(PROBLEM REQUIREMENTS): Copy all entries verbatim and keep any pictures out of the copy.

(DATA IN THIS EXERCISE):
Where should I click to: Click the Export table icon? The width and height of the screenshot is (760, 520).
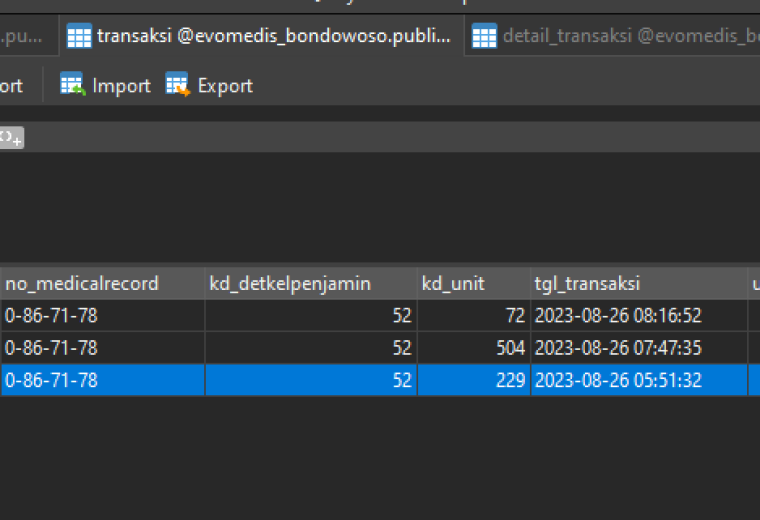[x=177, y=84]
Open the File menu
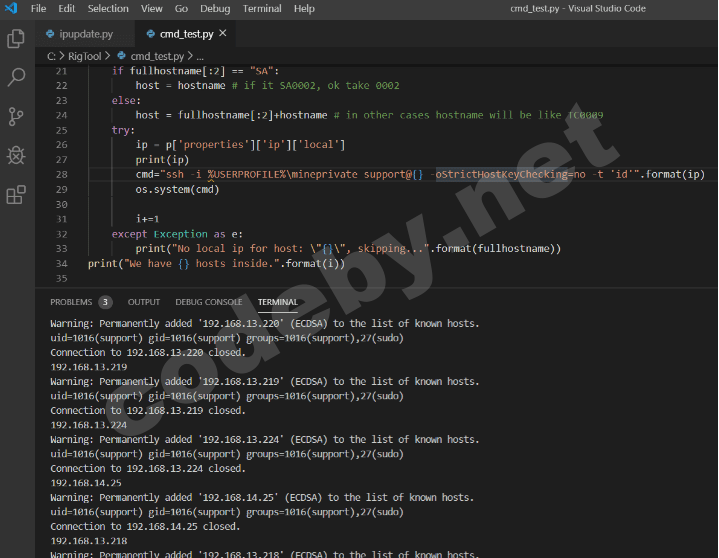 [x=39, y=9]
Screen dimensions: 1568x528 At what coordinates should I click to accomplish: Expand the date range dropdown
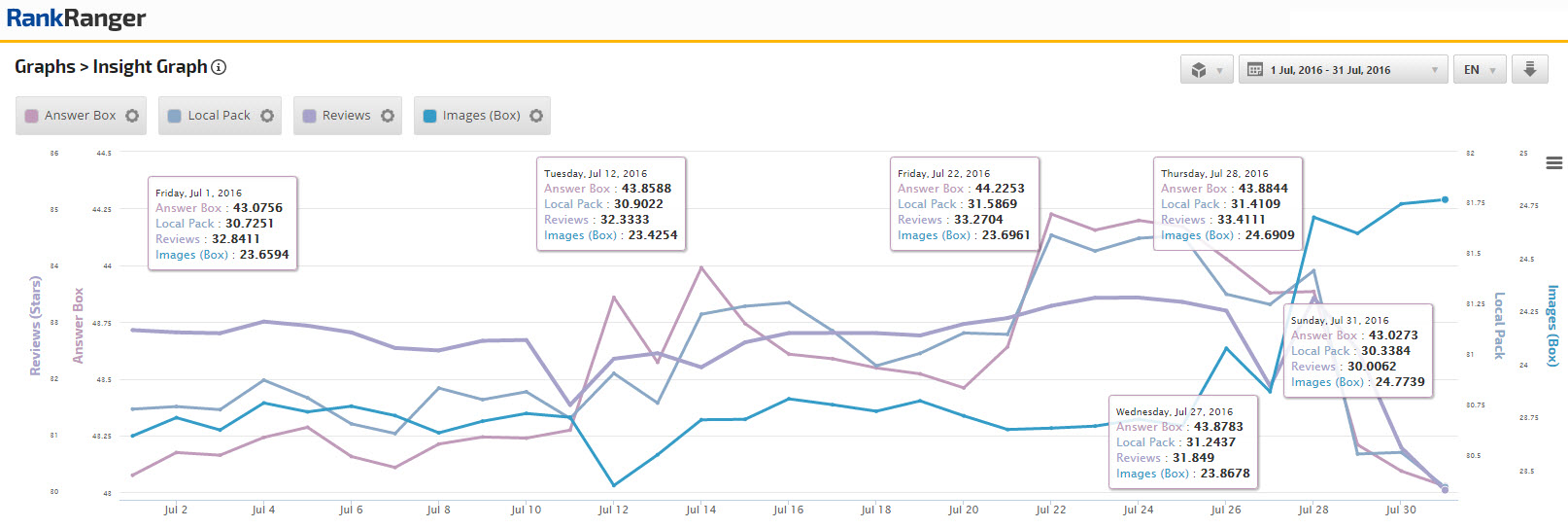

(RESPONSE BELOW):
Where should I click to: Click the Export table icon? The width and height of the screenshot is (760, 520).
[x=177, y=84]
Open the File menu
 [x=39, y=9]
Screen dimensions: 1568x528 At what coordinates should I click to accomplish: Expand the date range dropdown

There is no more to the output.